(Dataset entries)
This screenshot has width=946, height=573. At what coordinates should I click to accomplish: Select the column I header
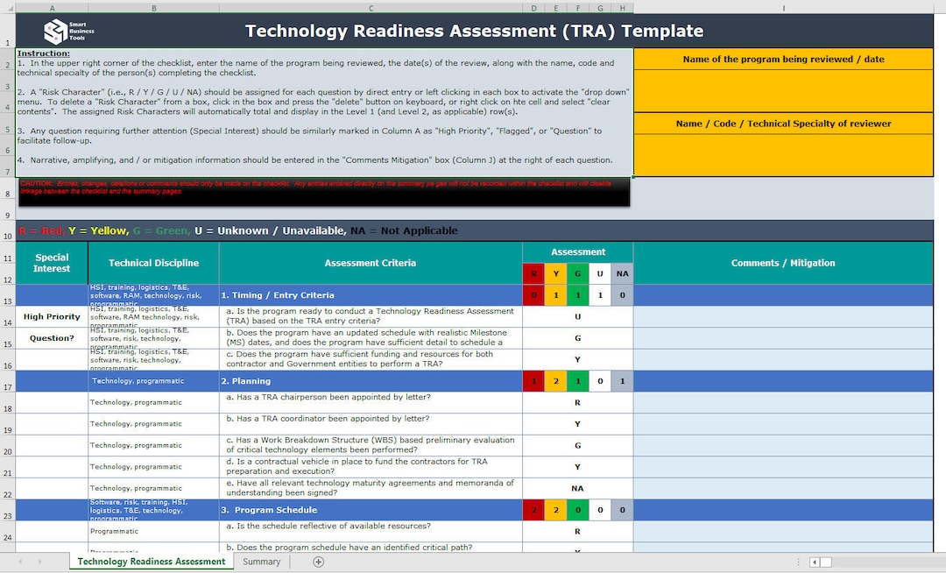tap(782, 7)
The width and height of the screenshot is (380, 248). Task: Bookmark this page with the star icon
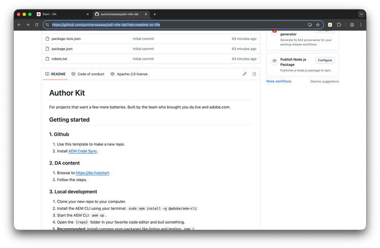pos(318,24)
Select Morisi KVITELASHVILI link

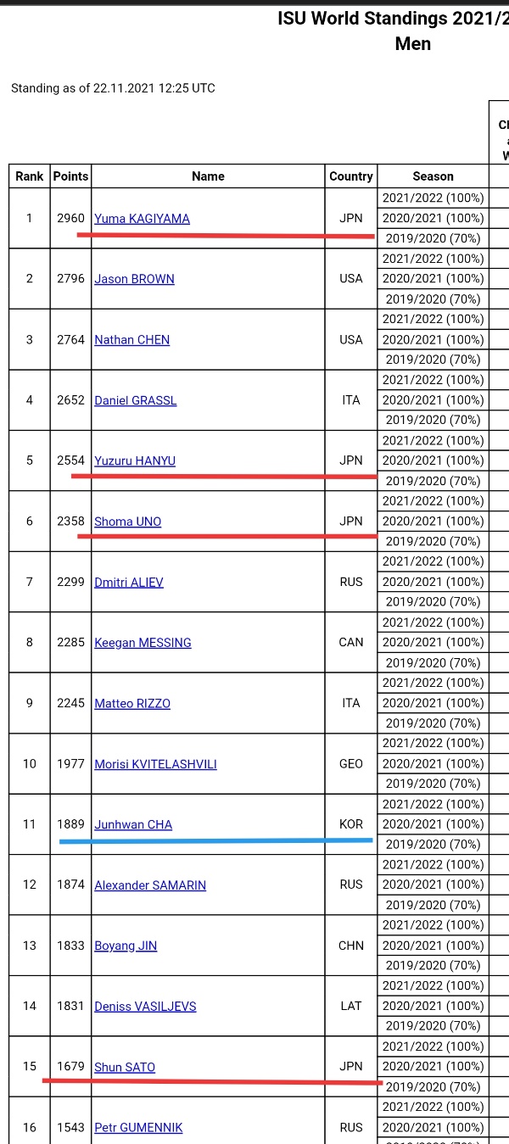point(155,764)
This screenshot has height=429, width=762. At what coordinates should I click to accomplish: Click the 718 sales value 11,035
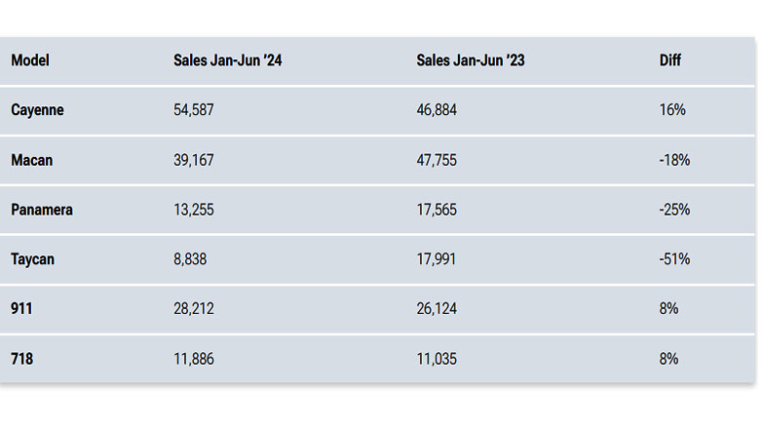click(x=437, y=359)
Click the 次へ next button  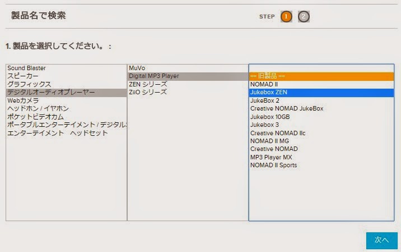click(382, 240)
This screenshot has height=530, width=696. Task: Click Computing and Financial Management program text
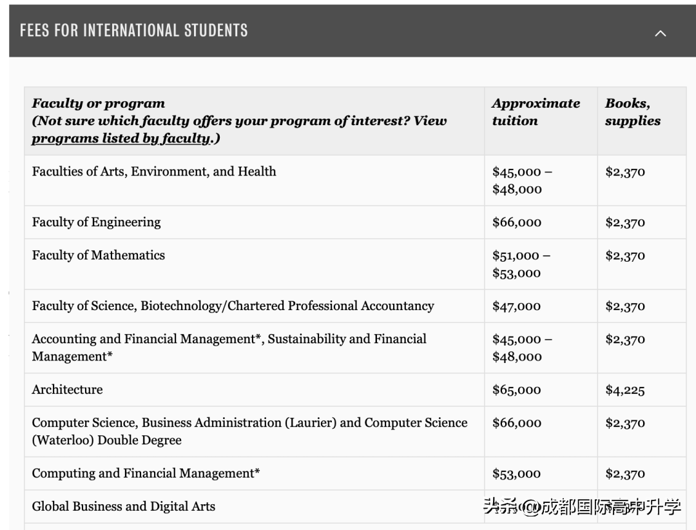pos(146,473)
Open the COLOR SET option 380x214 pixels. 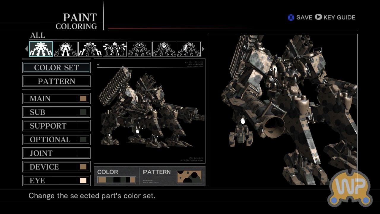tap(56, 68)
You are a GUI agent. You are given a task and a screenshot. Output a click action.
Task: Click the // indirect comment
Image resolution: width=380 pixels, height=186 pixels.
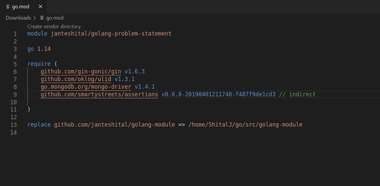(297, 94)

**The task**
Word for word, write out each line from the one with "Task: Click the // indirect comment" through the end of the entries above, and omit any pictures.

**Response box**
Task: Click the // indirect comment
Image resolution: width=380 pixels, height=186 pixels.
(297, 94)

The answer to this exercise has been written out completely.